Dolandırıcılık suçundan sanıklar T. ve N’nin TCY’nın 503/1 ve 522/1. maddeleri uyarınca ayrı ayrı 1 yıl 6 ay hapis ve 20.250.000.000.- Lira ağır para cezasıyla cezalandırılmalarına ilişkin Niğde 2. Asliye Ceza Mahkemesi’nce 29.08.2002 gün ve 225-461 sayı ile verilen hükmün sanık T. vekili tarafından temyiz edilmesi üzerine, dosyayı inceleyen Yargıtay 11. Ceza Dairesi’nce 07.11.2002 gün ve 11407-8685 sayı ile;
“Sanığın nikahsız olarak birlikte yaşadığı N. ile müşterek çocukları olan ve kendisiyle aynı adı taşıyan oğlunun sahibi bulunduğu daireyi satmak konusunda şikayetçi ile anlaştığı ancak tapuda satış işleminin yapılabilmesi için mahkemeden izin alınması gerektiğinin belirtilmesi üzerine 18.02.2000 tarihinde Niğde Sulh Hukuk Mahkemesi’nden satış izni verilmesini talep ettiği, talebin kabul edilmemesi nedeniyle satış işleminin gerçekleştirilemediği anlaşılmasına göre, sanığın oğlu adına kayıtlı taşınmazın kendi adına kayıtlı olduğunu söylemesinin, tapu kaydının aleniyeti karşısında şikayetçiyi yanıltıcı nitelikte olmadığı gibi, denetleme olanağını da ortadan kaldırmadığından, yasal unsurları itibariyle oluşmayan suçtan beraati yerine hile ve desiselerle aldattığından bahisle mahkumiyetine hükmolunması” isabetsizliğinden hükmün bozulmasına ve bu bozma kararının hükmü temyiz etmeyen sanık N’ye de teşmiline karar verilmiştir.

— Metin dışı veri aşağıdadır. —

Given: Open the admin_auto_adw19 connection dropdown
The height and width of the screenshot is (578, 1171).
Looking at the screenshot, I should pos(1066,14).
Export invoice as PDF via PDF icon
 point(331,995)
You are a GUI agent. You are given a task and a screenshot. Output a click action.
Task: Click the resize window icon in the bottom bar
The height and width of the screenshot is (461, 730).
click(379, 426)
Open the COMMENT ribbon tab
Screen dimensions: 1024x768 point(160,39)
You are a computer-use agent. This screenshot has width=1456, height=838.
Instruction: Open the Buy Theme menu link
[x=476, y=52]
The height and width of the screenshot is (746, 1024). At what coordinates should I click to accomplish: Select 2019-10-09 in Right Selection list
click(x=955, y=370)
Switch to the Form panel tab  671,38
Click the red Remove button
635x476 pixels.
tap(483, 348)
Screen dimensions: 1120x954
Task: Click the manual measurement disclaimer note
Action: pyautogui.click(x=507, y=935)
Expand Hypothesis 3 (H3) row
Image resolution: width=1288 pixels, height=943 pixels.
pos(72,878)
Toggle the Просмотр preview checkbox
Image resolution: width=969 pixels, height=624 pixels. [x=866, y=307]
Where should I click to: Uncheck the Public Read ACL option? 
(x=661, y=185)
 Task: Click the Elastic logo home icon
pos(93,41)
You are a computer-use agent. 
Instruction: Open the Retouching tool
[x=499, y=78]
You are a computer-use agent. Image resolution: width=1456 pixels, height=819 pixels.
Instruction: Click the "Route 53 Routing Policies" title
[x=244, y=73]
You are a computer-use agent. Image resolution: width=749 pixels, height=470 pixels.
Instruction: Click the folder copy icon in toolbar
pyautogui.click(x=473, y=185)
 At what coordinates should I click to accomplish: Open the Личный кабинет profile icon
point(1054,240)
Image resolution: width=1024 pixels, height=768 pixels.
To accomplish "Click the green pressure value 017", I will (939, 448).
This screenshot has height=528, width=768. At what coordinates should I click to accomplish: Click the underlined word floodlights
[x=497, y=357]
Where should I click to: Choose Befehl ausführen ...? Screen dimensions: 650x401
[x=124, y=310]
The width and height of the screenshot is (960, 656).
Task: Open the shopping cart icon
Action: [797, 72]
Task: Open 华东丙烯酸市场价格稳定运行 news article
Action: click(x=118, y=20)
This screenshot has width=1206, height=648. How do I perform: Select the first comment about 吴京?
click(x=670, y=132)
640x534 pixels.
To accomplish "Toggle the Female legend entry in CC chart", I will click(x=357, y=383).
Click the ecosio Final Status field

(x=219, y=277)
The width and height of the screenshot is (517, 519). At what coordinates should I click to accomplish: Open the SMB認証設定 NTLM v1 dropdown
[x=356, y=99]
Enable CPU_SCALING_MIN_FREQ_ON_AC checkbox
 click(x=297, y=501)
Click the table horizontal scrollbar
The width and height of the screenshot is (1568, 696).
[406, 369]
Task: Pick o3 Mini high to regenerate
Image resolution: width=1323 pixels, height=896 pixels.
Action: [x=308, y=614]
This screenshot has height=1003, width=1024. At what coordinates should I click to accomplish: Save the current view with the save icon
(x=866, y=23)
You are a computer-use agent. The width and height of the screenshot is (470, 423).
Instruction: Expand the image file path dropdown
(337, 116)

Yerel mahkeme ise 04.02.2003 gün ve 3-21 sayı ile; “… olayda sanık T’nin evinin malikinin kendisiymiş gibi gösterdiği ve alışverişi bu şekilde gerçekleştirdiği bunun üzerine müştekinin tapu dairesine giderek evin kime ait olduğunun sorması üzerine normal yaşam şekilleri içerisinde tapudaki memurun da T. ismini belirtmesi üzerine müştekinin parayı sanığa ödediği, bu şekli ile müştekinin tapu ile ilgili aleniyet ilkesini de yerine getirdiği, zaten sanıkların eyleminin tapuya kayıtlı olan evin mülkiyetinin T’nin oğlu küçük T’ye ait olması üzerine gerçekleştiği, tanık A’nın da aynı şekilde evin satışı ile ilgili T. tarafından yönlendirildiği ve tanık A’nın da tapuya gidip sorduğunda, tapudakilerin daha önce yaşanan eylem nedeni ile veya tapudaki memurun konu hakkında gerekli bilgi vermesi sebebi ile evin mülkiyetinin küçük T’ye ait olduğunun anlaşıldığı bu sebepten alışverişin gerçekleşmediği, anlaşılmaktadır.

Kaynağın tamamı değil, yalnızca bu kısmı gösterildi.